On Friday, December 13, 2002, at 12:35 PM, Jochen Schiffler wrote:
Hi,
to add some additional ammo to the 'film vs. digital' debate I
recommend a
visit to the website of 'Max Lyons'.
For quite some time now I'm planning to buy an EOS 30 film camera and
never
thought of digital. After I accidently found Max' website while
looking for
Can*n lens reviews my decision for the EOS 30 lost some of it's power
and I
wish I could afford an additional D 60 (or G3 to start with) ;-)

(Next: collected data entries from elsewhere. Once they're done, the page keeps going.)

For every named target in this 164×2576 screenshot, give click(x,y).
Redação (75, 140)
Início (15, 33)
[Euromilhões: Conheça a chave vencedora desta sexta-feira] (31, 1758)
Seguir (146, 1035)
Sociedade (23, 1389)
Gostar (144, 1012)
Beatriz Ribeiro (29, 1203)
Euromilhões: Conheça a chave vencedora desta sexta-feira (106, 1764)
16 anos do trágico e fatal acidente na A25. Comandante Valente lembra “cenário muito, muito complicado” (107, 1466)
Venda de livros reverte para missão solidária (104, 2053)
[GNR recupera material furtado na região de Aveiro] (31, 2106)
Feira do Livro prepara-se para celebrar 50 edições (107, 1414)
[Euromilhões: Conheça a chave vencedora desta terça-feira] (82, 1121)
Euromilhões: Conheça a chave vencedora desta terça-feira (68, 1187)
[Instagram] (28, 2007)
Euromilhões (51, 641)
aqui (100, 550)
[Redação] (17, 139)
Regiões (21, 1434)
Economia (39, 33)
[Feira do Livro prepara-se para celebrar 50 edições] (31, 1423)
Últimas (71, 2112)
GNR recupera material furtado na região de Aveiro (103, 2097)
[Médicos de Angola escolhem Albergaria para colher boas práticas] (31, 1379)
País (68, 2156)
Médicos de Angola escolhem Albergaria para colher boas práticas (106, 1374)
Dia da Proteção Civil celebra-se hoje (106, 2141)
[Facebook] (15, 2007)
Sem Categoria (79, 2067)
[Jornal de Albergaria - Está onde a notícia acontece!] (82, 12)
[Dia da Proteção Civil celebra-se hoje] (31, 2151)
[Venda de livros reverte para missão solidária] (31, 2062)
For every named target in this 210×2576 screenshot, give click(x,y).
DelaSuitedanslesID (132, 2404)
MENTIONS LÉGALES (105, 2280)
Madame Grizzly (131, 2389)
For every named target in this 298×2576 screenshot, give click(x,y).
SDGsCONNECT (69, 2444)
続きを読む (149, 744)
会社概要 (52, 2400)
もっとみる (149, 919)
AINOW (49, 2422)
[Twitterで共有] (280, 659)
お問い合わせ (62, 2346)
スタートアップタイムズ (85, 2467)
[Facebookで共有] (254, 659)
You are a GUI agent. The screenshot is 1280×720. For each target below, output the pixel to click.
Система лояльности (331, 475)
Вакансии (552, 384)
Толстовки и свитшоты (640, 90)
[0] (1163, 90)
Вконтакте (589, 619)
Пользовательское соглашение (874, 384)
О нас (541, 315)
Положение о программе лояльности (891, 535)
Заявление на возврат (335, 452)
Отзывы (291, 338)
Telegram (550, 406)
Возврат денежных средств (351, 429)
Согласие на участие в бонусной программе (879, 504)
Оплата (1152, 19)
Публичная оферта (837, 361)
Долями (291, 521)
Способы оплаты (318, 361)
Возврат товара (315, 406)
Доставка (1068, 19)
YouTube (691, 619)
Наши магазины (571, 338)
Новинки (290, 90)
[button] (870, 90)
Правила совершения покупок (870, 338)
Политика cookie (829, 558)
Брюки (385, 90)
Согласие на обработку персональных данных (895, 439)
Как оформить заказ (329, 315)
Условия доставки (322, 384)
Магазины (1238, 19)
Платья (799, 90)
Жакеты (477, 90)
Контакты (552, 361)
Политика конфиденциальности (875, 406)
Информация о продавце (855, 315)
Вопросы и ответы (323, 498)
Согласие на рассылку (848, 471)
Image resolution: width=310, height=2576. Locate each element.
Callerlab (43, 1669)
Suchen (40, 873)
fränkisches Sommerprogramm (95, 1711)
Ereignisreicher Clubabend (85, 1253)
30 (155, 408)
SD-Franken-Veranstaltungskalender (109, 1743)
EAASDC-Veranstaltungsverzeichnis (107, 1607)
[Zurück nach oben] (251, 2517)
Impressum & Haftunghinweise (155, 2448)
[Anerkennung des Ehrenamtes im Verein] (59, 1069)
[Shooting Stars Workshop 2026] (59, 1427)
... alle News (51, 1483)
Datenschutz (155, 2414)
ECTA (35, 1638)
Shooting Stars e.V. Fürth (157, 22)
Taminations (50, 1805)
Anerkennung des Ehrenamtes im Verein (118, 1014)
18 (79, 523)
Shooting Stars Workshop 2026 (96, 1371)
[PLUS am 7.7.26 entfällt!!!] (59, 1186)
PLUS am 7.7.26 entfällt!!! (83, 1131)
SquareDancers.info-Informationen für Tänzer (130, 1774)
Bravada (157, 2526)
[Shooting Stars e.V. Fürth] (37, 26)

Dunno whether some of you already know his website
http://www.tawbaware.com/
or http://www.tawbaware.com/maxlyons/index.html for the galleries but
it's
worth a deep dive.
This guy shoots exclusively digital and besides his 'normal' pictures
he
creates breathtaking panoramic images by stitching and stacking
multiple
high-resolution shots together (resulting in 6-40! megapixel images).
When I
saw them for the first time I was (usually I hate to say this) blown
away.
You may argue about the changes color and parallax error correction
tools do
to the original images but for me the results matter and Max' results
are
truely awesome. In fact the blended images (one set of images for the
highlights combinded with a set for optimised shadow detail) show more
detail due to a higher dynamic range and IMHO they look more like the
human
eye would see the scene.
I was intrigued by his 'Digital Scotland" gallery and this is one of my
favourites (if the link is split in two or more lines, you may have to
copy/paste both parts to the address field of your browser):
http://www.tawbaware.com/maxlyons/cgi-bin/
image.pl?showFileName=SCO_0369-SCO
_0372_Eilean_Donan_Castle_Pano.jpg&gallery=9
Besides the panoramic images Max Lyons simply takes great photographs
and I
really don't care if they're digital or not.
A shame there's no digital SLR that eats Zuikos (or did I miss
something
important).
Nonetheless I'll always keep my film camera(s).
'digital' regards
Jochen
An interesting site with nice images although I might question some of
the math being an idiot myself. He notes Kodak's web site explanation
that a 3072 x 2048 scan captures all the information on a 35mm slide,
but anyone will tell you who has used one that a 4000dpi scanner
captures more than a 2000dpi scanner. A drum scanner will get more. It
might explain the poor quality of Kodak Photo CDs. Kodak kind of then
contradicts itself by bringing out a 14 megapixel camera.
I also get very confused when people start talking about comparisons
between scanners which I understand gives you dpi which can be any
combination of RGB and photo CCD which are mapped and only R, G, or B
which reduces the megapixel count to about a 1/3 of the stated.
I agree. His Scotland pictures are very nice.